First inventor to file will get the patent

To further work toward implementing the Leahy-Smith America Invents Act (AIA) into law  the U.S. Department of Commerce’s U.S. Patent and Trademark Office (USPTO) is creating a derivation proceeding to make sure the first person to file a patent application is actually the true inventor.

The actual rule for derivation proceedings will take effect on March 16, 2013. The final rule was published September 11, 2012 in the Federal Register.

The new derivation proceeding will be way for an actual inventor to stop a person from getting a patent for an invention that they did not actually invent.
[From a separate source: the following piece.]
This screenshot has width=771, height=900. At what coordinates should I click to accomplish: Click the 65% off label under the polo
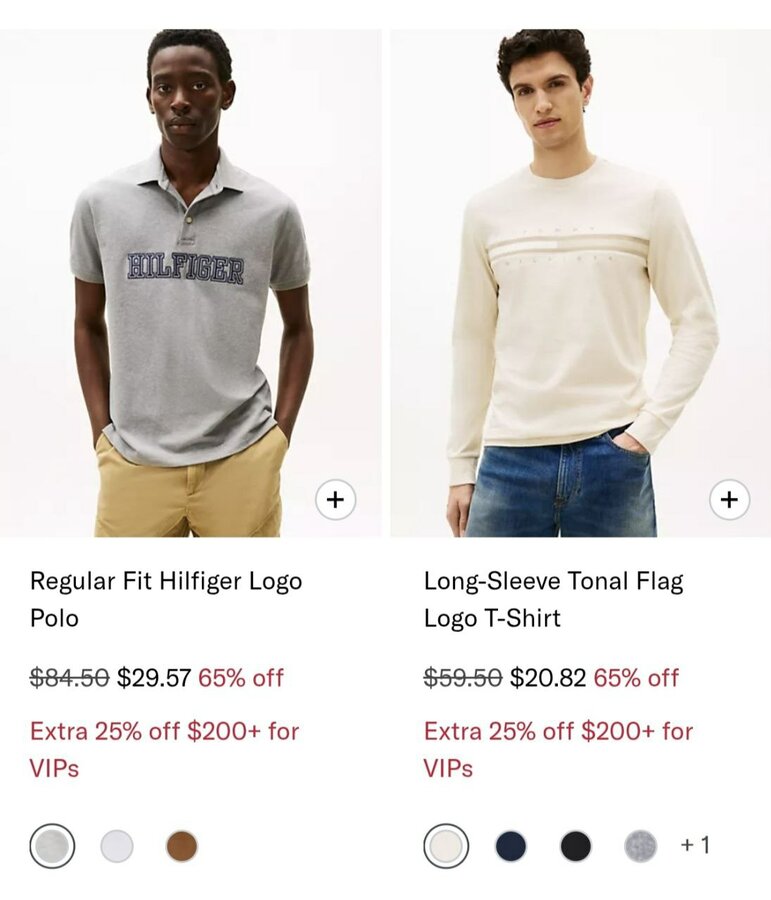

If a true first inventor is not the first to file, the true inventor may challenge the first applicant’s right to a patent by showing that the first applicant is filing for an invention derived from the actual inventor.

The derivation proceeding is the first step in changing the U.S. patent system from a first-to-invent to a first-inventor-to-file system. Derivation proceedings will be conducted by the USPTO’s Patent Trial and Appeal Board.

 “Our historic shift to a first-inventor-to-file system reduces legal costs, improves transparency, and allows us to harmonize our patent system with the rest of the world, all of which will help U.S. innovators and strengthen our economy,” said Under Secretary of Commerce for Intellectual Property and Director of the USPTO David Kappos. “This derivation proceeding will ensure that under a first-inventor-to-file system, the inventor is always the one who obtains the patent. We’re pleased to release this final rule to the public months in advance of its implementation, to allow stakeholders greater time to prepare.”

The final rule is based on public comment the USPTO received after issuing a Notice of Proposed Rulemaking in February, 2012, as well as a series of public forums held across the country. In light of the comments, the Office has made appropriate modifications to the proposed rules to provide greater clarity and a more timely and efficient process.